Berries the “go to” health food: international collaboration of scientists builds the case
November 26, 2015

When consumers crave tasty, healthy and convenient foods, scientists at the NC Research Campus (NCRC) and the New Zealand Institute for Plant & Food Research want them to think of berries.  Small, portable, delicious and extremely nutritious, they know that berries are nature’s original “go to” health food.shutterstock_110365184

They also know that positioning berries as a “go to” health food starts with expanding the existing dossier of scientifically-validated health claims. Scientists from both research centers met at the NCRC recently to do just that. They shared research findings that provide more evidence that the phytochemical content in berries benefits cognition, the immune system, inflammation control, human performance and exercise recovery as well as reduces the effects of health conditions like asthma and food allergies.

“This was a particularly intense scientific exchange,” commented Mary Ann Lila, PhD, director of the NC State Plants for Human Health Institute (PHHI) at the NCRC. “I go to a lot of berry and health-related meetings worldwide, but I was amazed at how much new, never before presented research angles and trajectories were coming out of these presentations and discussions.  There was an astounding level of complementary research approaches discovered, and we realized some unique synergies that could come out of our collaborations.”

TC Chadderton, Plant & Food Research’s operations manager for food innovation, added, “The goal of the workshop and our scientific collaboration is to bring leading research groups together to align our research programs and share approaches that will help the berry industry in both countries.”

Industry Applications

In the US, strawberries alone are a $2.4 billion business followed in value by blueberries, raspberries and blackberries. The berry industry in New Zealand, which includes blackcurrants, blueberries and strawberries, is valued at $100 million. The New Zealand government and food producers are taking a renewed interest in berries, which is why they sent Jarrod Robinson to represent them at the workshop.

“I represent a collective of indigenous growers and horticulturists who are working together to respond to a high-value nutrition challenge from the New Zealand government,” commented Robinson, who is the new product development manager for Kono, a New Zealand company that grows apples, kiwifruit, pears and hops and also produces seafood and wine. “We want the best berries to grow on our land, and we want the science behind the crops to really understand what these berries can do as we develop the whole commercial continuum from growing to consumer products with health claims.”

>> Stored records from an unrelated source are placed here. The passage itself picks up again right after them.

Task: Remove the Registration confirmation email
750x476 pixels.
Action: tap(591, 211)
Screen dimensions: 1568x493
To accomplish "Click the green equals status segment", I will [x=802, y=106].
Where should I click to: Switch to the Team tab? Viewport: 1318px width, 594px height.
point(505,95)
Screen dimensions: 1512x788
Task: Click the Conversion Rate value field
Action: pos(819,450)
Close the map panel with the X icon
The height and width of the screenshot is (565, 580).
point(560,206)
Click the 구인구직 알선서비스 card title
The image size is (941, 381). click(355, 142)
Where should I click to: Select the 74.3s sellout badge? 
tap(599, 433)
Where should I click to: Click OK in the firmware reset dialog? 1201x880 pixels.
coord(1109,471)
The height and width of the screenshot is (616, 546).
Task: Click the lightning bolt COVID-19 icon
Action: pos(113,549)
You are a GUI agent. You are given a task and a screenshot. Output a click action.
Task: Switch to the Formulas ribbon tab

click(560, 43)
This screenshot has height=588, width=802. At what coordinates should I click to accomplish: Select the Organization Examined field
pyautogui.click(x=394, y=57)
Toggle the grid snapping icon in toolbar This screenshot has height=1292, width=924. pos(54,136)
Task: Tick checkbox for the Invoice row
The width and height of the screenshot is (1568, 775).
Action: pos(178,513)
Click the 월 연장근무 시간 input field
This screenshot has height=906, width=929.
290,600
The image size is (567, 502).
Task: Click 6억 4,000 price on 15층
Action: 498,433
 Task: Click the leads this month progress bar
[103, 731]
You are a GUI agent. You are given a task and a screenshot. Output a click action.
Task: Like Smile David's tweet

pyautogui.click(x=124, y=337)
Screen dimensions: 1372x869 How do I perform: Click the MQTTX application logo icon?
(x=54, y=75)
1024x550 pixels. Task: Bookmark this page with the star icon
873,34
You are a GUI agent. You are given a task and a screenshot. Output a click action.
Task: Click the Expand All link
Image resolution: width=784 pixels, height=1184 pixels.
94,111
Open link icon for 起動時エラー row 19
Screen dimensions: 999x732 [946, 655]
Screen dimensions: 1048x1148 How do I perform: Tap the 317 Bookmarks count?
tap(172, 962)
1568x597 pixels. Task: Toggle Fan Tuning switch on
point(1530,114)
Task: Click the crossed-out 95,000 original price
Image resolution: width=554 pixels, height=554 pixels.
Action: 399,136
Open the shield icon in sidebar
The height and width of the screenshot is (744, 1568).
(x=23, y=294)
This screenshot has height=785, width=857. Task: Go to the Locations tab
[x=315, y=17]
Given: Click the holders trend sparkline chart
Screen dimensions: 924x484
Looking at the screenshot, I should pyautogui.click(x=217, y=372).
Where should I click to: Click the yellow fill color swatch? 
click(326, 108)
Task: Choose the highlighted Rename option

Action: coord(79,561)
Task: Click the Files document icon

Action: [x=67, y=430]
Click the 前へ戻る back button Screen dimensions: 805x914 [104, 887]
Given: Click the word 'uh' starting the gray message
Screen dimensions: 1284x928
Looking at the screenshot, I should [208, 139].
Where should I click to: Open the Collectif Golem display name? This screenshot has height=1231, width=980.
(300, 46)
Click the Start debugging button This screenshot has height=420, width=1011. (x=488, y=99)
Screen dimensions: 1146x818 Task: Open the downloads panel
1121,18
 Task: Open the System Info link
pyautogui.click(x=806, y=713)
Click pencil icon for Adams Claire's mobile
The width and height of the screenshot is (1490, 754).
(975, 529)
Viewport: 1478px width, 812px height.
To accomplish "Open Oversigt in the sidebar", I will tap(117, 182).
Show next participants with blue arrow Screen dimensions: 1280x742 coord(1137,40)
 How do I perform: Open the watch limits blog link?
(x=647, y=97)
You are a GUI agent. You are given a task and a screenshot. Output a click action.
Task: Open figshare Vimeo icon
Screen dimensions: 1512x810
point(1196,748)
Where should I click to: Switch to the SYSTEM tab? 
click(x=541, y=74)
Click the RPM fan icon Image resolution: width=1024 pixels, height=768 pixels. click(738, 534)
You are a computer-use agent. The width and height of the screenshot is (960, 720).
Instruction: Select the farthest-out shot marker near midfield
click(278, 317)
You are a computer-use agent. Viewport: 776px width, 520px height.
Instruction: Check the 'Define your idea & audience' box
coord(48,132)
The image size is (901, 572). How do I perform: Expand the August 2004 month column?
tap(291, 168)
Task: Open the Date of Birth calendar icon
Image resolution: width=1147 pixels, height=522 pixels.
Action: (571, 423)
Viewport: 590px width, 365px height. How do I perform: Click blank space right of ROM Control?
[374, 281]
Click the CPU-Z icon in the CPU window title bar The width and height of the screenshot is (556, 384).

Scientists discussed post-harvest technologies that preserve nutrient and phytochemical content as well as improved breeding methods that maximize genetic traits, all of which contributes to value-added berry varieties for producers to grow and consumers to enjoy.

Industry applications extend to new product development. Lila, whose relationship with Plant & Food Research started in 1999, presented a technology she helped develop that fuses polyphenols with protein flour to create a functional food ingredient that can be added to products from snack bars to cookies to improve their health benefits.

Collaboration Continues

The joint meeting also presented scientists like Roger Hurst, PhD, Science Group Leader of the Food & Wellness Group at Plant & Food Research and adjunct professor at Massey University, and David Nieman, DrPH, director of the Appalachian State University Human Performance Laboratory at the NCRC, with a chance to showcase data from a collaborative study conducted with students at Queens University in Charlotte, NC last year. The study, which PHHI and Dole Food Company are also part of, examined the influence of berry polyphenols on physiological adaptations to high intensity exercise training. As a second phase of the research, Hurst and Nieman are planning a metabolomics study and arranging for a second visiting scholar from New Zealand to work at the NCRC.

“Both organizations are seeking scientific innovation that leads to improved fruits and extracts and a better understanding of the health benefits of berries,” Nieman said. “In the end, that benefits growers and people of all ages who want healthy and convenient food options.”

But a collaborative research study and one workshop are only the first steps toward convincing consumers that berries are the “go to” health food. Plans are already underway for a follow-on 2016 workshop in New Zealand, involving NCRC scientists and a larger contingent of NZ food producers.